During the 2010-2011 biennium, we will continue to take measures to drive efficiencies from top to bottom through the organization. We will pay particular attention to:
• Integrating cost containment and efficiency gains both in regular and extra-budgetary resources as an ongoing process of reducing costs;
• Strategically using and funding ICT in support of streamlined business processes, reporting requirements, and knowledge management;
• Clarifying and confirming the size and funding of UNDP’s base structure, bearing in mind the different sets of skills required in least developed, middle income, and crisis country offices, for example;
• Improving human resource management so that staffing needs are comprehensively planned for and effectively met.
• Reviewing and validating the cost recovery policy and the contribution of such resources to UNDP’s funding, and providing specific guidance on implementation support services.
Taking appropriate action in these areas will keep downward pressure on costs and ensure that UNDP is a flexible and responsive provider of quality development, co-ordination, and management services.
The third pillar of the budget estimates is a proposal for several modest strategic investments in line with the priorities I outlined above amounting to $28 million in regular resources.

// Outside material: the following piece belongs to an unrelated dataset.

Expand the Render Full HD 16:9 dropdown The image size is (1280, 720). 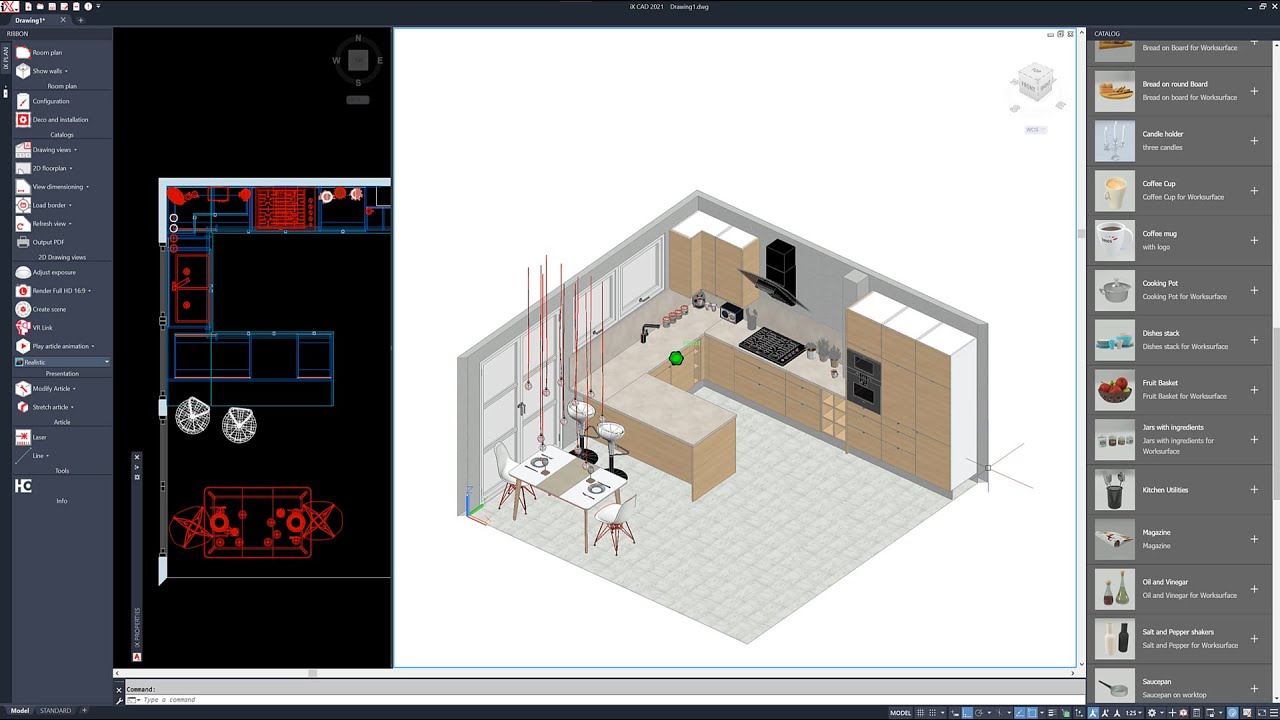(89, 291)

These include strengthening investments in meeting the MDGs and enhancing national capacities to respond to the implications of climate change, with a special focus on Africa; enhancing South-South development activities; boosting crisis prevention and recovery-related development interventions; and sharpening our knowledge management and sharing tools and systems.
Taken together, these proposals result in a 2010-2011 regular resources funded budget of $823.3 million, in net terms. In nominal terms, this is 5.8 per cent higher than the net budget approved for the last biennium.

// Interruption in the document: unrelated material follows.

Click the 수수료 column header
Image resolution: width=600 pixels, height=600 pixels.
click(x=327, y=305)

In addition to the above, the present budget estimates reflect $77.5 million in special purpose activities for funding from regular resources. Of this total, $72.4 million relates to General Assembly-mandated activities, inclusive of the $58 million in United Nations-mandated security costs to which I referred earlier, and $5.1 million relates to capital investments.
Should the funding which has been envisaged in the budget not materialize, I can assure you that we will take steps to make sure that UNDP does live within the resources it has available.
I remain committed to working closely with UNFPA and UNICEF, especially with respect to continued harmonization efforts leading to the submission of agency-specific integrated budgets from 2014 onwards. In this regard, we are well-served by the four broad classifications of activities and costs which the Executive Board approved in decision 2009/22 as part of the methodology and approach for the 2010-2011 UNDP budget estimates.
With sufficient resources, the right staff, broad and innovative partnerships within and outside the UN development system, and a strong focus on supporting our country offices, I am confident that UNDP can deliver better results more effectively and efficiently.
I look forward to working with you all to make this happen, and thank all Members of the Board for their support in helping to sustain and guide UNDP.